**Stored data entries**
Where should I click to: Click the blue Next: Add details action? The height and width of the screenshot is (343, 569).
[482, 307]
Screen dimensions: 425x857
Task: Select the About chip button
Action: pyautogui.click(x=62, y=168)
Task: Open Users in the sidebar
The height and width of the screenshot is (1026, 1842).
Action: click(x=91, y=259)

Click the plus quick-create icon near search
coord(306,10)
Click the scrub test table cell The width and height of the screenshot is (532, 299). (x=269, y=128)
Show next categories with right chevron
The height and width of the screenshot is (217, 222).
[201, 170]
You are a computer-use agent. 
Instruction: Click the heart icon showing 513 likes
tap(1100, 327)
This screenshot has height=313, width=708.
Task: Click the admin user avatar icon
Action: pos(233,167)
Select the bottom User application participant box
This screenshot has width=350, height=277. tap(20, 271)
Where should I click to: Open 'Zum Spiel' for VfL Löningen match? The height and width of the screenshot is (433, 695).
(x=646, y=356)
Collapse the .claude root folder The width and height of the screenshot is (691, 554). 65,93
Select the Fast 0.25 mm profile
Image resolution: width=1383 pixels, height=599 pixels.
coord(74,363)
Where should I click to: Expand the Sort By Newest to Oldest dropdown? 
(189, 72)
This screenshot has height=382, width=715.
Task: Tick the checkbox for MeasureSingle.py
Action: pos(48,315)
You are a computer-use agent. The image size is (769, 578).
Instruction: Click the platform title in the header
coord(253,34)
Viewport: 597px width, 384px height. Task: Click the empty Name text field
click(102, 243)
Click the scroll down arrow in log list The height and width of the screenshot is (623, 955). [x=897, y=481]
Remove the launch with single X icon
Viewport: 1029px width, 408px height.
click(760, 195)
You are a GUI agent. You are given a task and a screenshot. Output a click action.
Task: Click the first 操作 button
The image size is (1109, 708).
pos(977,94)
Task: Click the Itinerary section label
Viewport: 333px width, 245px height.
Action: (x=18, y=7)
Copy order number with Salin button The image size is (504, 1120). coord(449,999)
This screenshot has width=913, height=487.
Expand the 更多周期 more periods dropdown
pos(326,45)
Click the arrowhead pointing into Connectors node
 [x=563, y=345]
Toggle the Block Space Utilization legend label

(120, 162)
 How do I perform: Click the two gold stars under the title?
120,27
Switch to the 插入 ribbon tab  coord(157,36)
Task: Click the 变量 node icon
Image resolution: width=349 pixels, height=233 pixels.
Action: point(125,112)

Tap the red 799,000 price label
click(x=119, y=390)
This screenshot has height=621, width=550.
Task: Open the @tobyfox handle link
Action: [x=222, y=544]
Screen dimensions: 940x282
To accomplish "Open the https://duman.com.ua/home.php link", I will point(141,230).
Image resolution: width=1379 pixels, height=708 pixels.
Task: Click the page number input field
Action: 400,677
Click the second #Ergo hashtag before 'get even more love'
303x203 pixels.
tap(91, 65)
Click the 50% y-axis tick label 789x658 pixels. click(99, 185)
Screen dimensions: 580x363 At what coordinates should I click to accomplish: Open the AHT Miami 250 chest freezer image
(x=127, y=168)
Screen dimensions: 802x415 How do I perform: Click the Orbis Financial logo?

**AIM OF THE EXERCISE**
Check each line of the records above for the word "agent", then give the number of lines that have it, with no other words.

**RESULT FOR THIS TASK**
3